- What is needed: No pictures belong in the copy. Retype exactly, and only, the stretch of lines below from the one with "You are a computer-use agent." through the one with "You are a GUI".

BEGIN

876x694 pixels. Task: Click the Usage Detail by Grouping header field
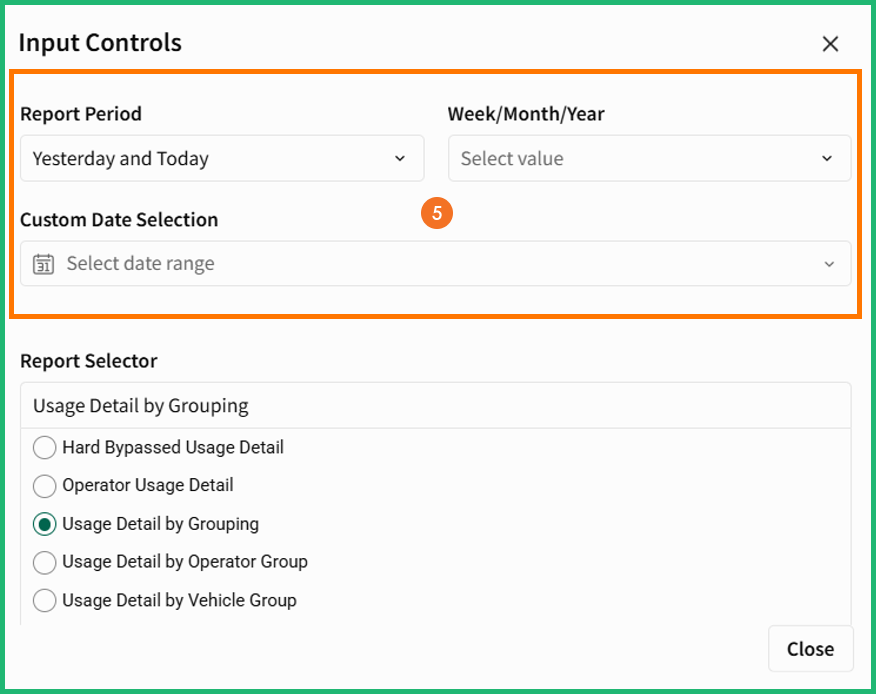(x=436, y=406)
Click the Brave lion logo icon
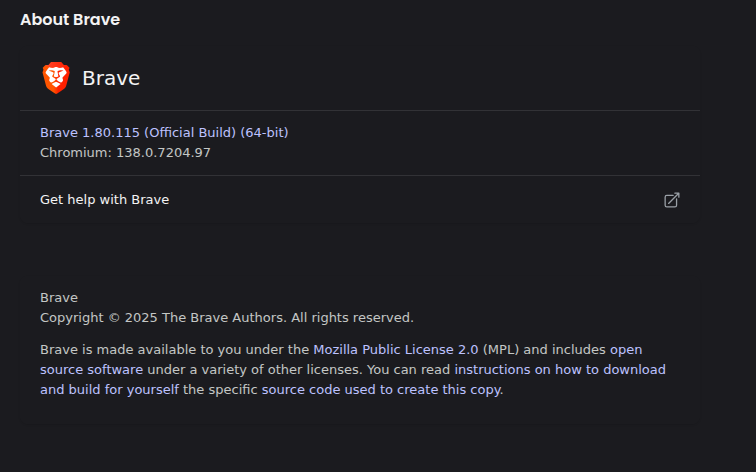The height and width of the screenshot is (472, 756). 56,78
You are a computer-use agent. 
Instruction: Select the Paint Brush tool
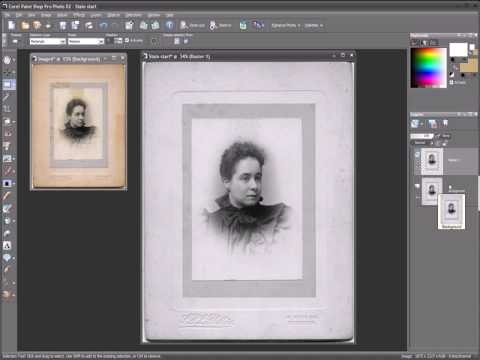(x=7, y=195)
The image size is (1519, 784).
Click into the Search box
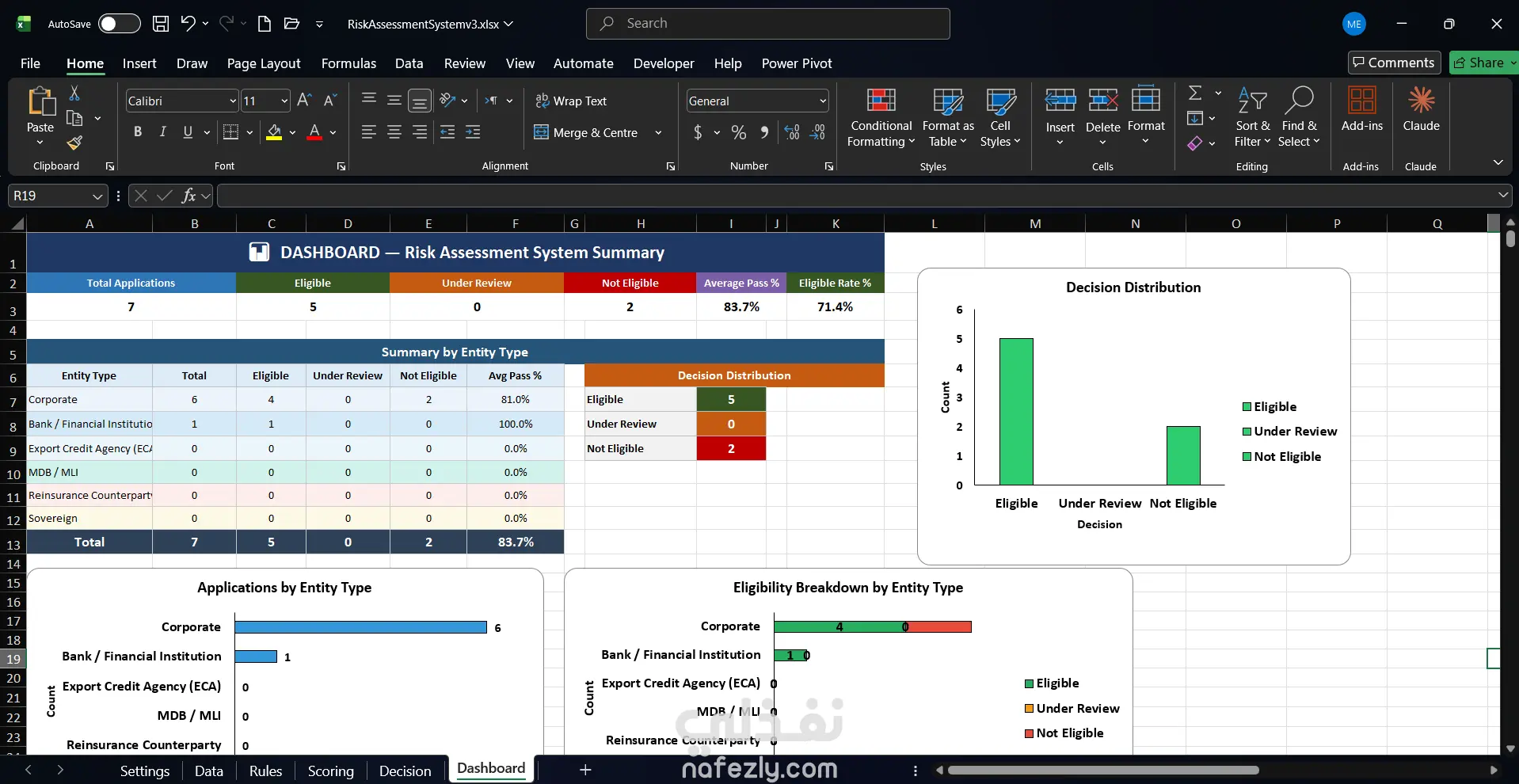tap(767, 24)
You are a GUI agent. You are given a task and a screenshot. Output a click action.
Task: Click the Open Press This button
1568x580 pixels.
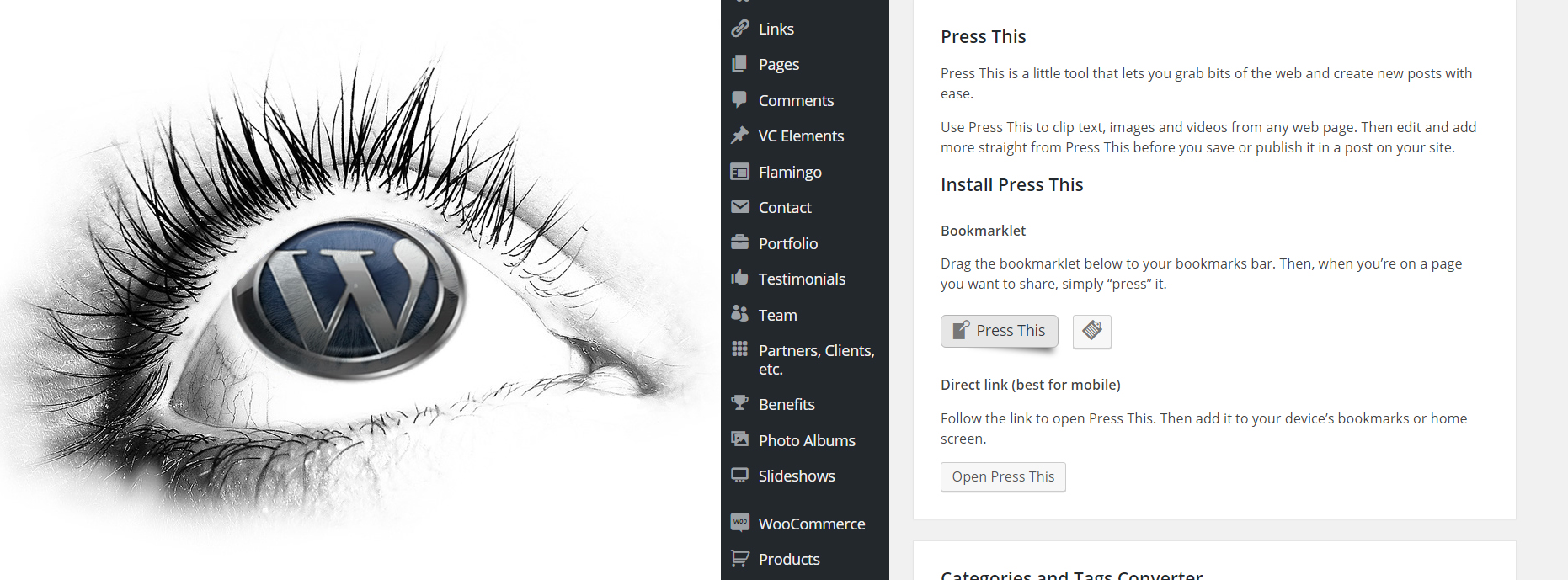click(1003, 476)

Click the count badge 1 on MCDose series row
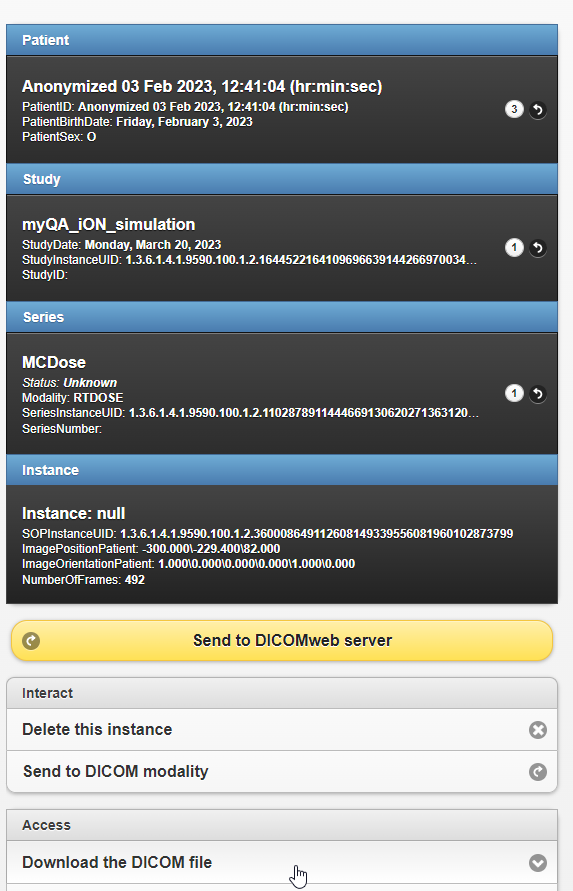pyautogui.click(x=514, y=393)
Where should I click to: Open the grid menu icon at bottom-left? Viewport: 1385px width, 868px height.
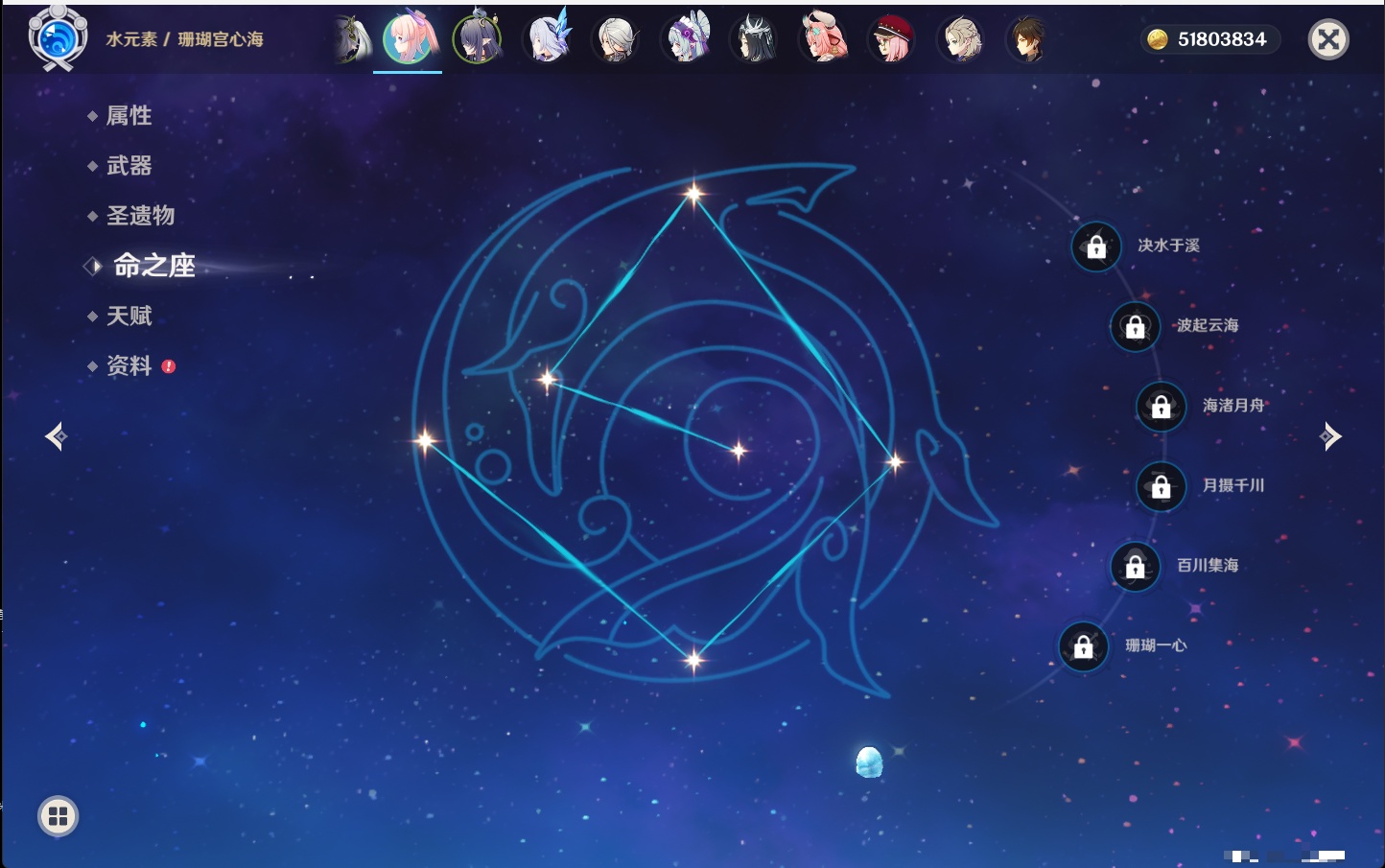pos(58,816)
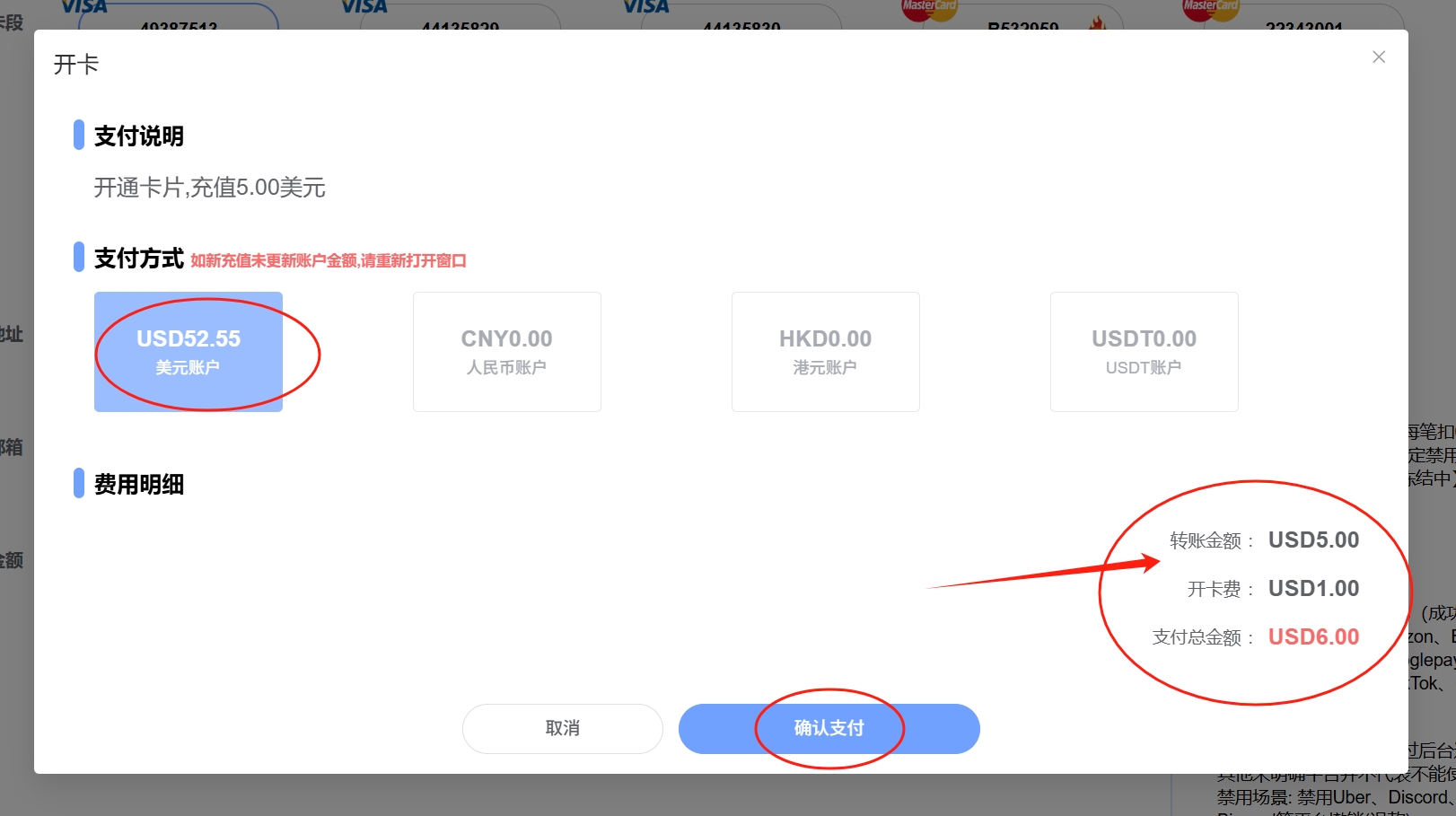Click the 支付说明 section heading

pos(139,136)
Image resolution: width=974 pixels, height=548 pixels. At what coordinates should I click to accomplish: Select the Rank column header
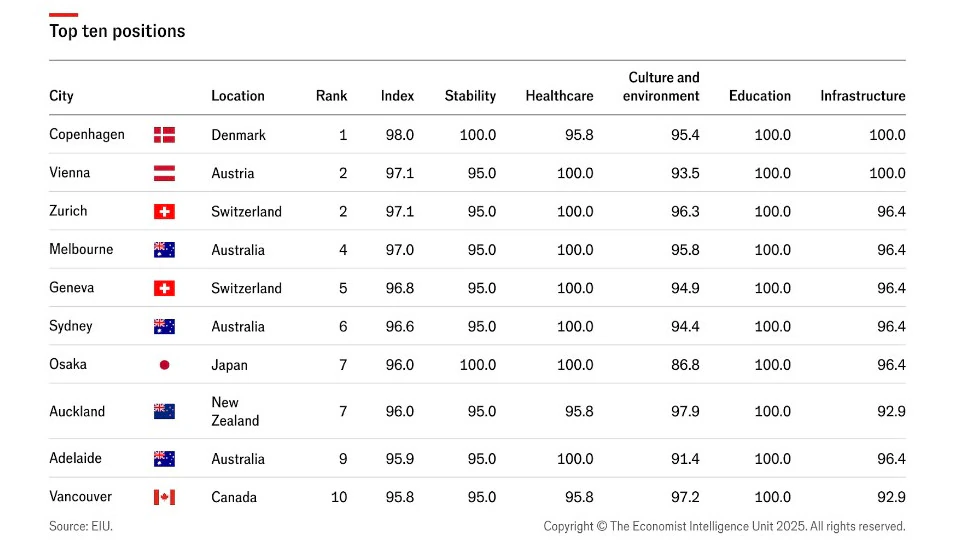331,96
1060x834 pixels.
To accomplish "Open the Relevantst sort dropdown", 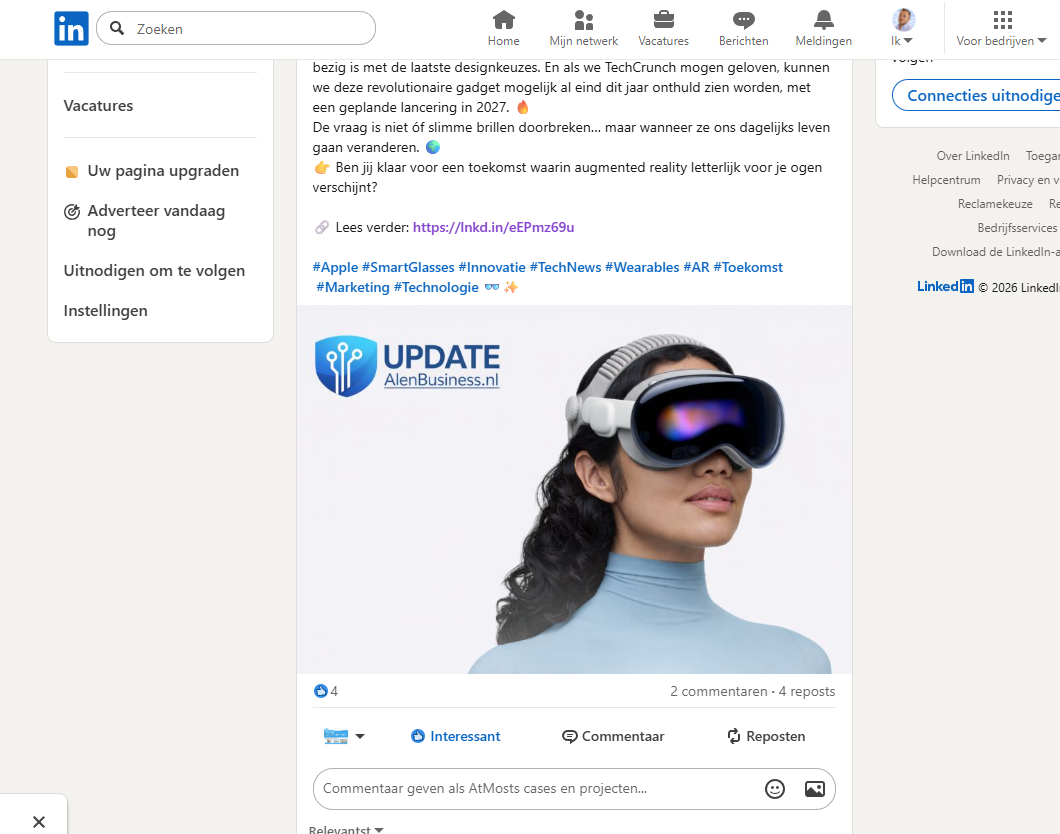I will [346, 829].
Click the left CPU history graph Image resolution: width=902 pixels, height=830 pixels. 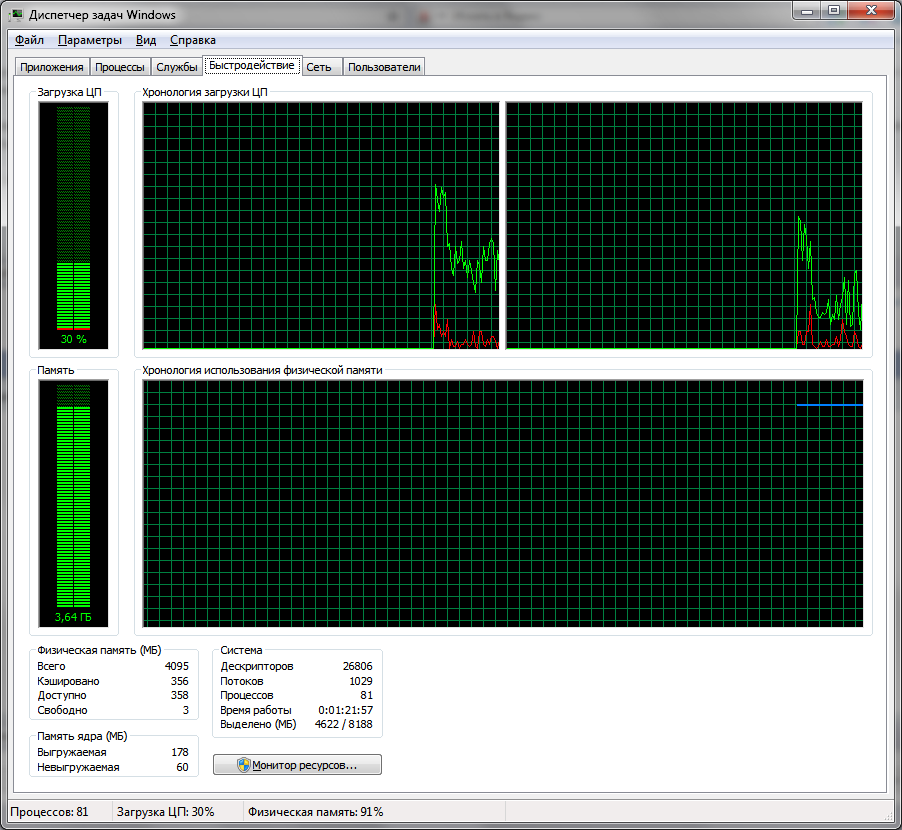point(320,225)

END

- Output of the exercise:
You are a computer-use agent. 
Instruction: Select the Paint Brush tool
(x=7, y=195)
The image size is (1519, 784).
Click into the Search box
tap(767, 24)
You are a GUI agent. You are given a task and a screenshot. Output a click action.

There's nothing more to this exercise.